If you have been following this blog and keeping up with the fascinating world of regenerative medicine, you know that all adult stem cells are not the same. There are different progenitor cell types like Hematopoietic stem cells (HSCs) and Mesenchymal stem cells (MSCs) that are derived from bone marrow. HSCs give rise to all the cells in the blood, including immune cells like B cells and T cells, through the process of hematopoiesis and here is an excellent review on MSCs and the therapeutic benefits they provide.
There is a constant need for blood/blood components
There is a huge demand for blood to treat common blood disorders including anemia, bleeding disorders such as hemophilia and blood cancers such as leukemia, lymphoma and myeloma. Now what if scientists were to address this need by growing hematopoietic stem cells (that will repopulate all the cells present in the blood) in a laboratory environment? Unfortunately, years of research and failed attempts have taught the scientific community that there are several hurdles to the de novo (starting anew) generation of hematopoietic stem cells (HSCs). These include determining what transcription factors (proteins that bind to DNA and turn on/turn off genes) are required to maintain commitment to a hematopoietic lineage and what the ideal culture protocols or assay methods are to sustain HSCs.

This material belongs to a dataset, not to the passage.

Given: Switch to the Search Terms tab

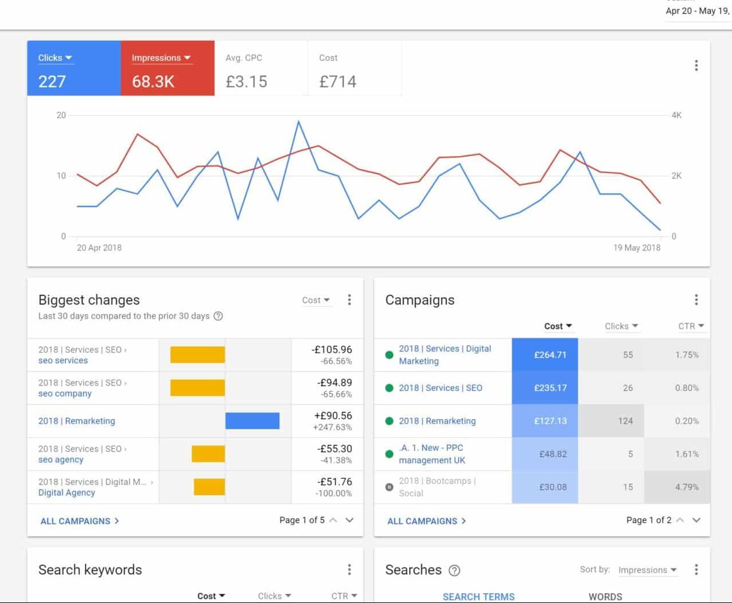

Which is why this study by Lis et al., is so important! They showed that the transient (lasting only for a short time) expression of four transcription factors, FGRS (FGRS: Fosb Gfil, Runx1 and Spi1) in adult mouse endothelial cells reprogrammed the cells into engraftable HSCs. The researchers then proved that these are bonafide HSCs, since these cells were capable of self-renewal and differentiation into all the different types of cells of hematopoietic lineage.

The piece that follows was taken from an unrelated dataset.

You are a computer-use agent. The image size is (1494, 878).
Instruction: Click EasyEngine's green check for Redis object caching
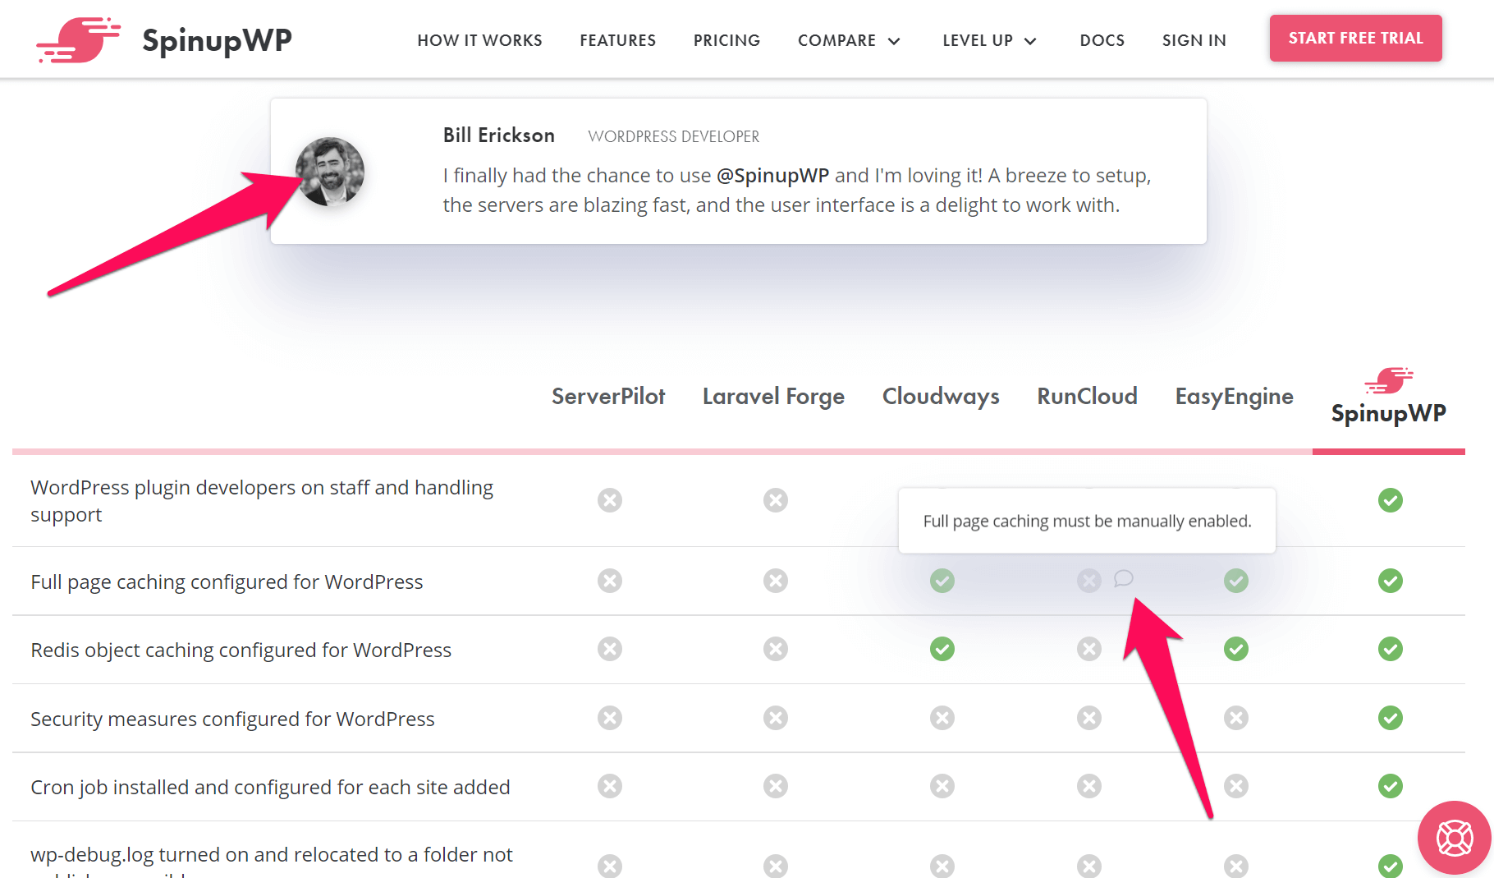[x=1235, y=649]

In another study, by Sugimura et al., they used a different approach to generate HSCs. Here, they converted adult skin cells to produce induced pluripotent stem cells (iPSCs, genetically reprogrammed cells) which were then used to generate the HSCs in mice. While procuring skin cells to generate the iPSCs is relatively easy, the intermediate pluripotent state of the cells increases the risk of cancer formation, making this method less desirable. In contrast, Lis et al., successfully generated HSCs using adult stem cells without passing through a “potentially pro-oncogenic pluripotent state”, thus minimizing the risk of cancer formation.

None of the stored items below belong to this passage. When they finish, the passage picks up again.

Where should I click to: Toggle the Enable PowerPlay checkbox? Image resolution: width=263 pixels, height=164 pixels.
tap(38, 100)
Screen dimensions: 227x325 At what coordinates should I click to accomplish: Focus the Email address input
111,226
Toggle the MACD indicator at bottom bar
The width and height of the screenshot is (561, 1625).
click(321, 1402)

What we have learned from these studies is that we are most certainly one step closer to utilizing hematopoietic stem cells generated in the laboratory for treating patients. There is an obvious benefit to using a patient’s own cells (endothelial cells or skin cells) to generate HSCs, since this eliminates the risk of immune rejection. Cells from universal donors could be “grown” in the laboratory to boost the blood supply for use in the field of medicine. Red blood cell (RBC) generation will most likely be the first step since these are anucleate, which means potentially no cell division occurs thus minimizing the risk of DNA mutations and cancer formation. These manufactured RBCs would be highly beneficial in treating blood disorders and in blood transfusions. However, demonstrating the safety of these laboratory-grown cells is essential and will require clinical trials and testing before this can become a universally adopted practice.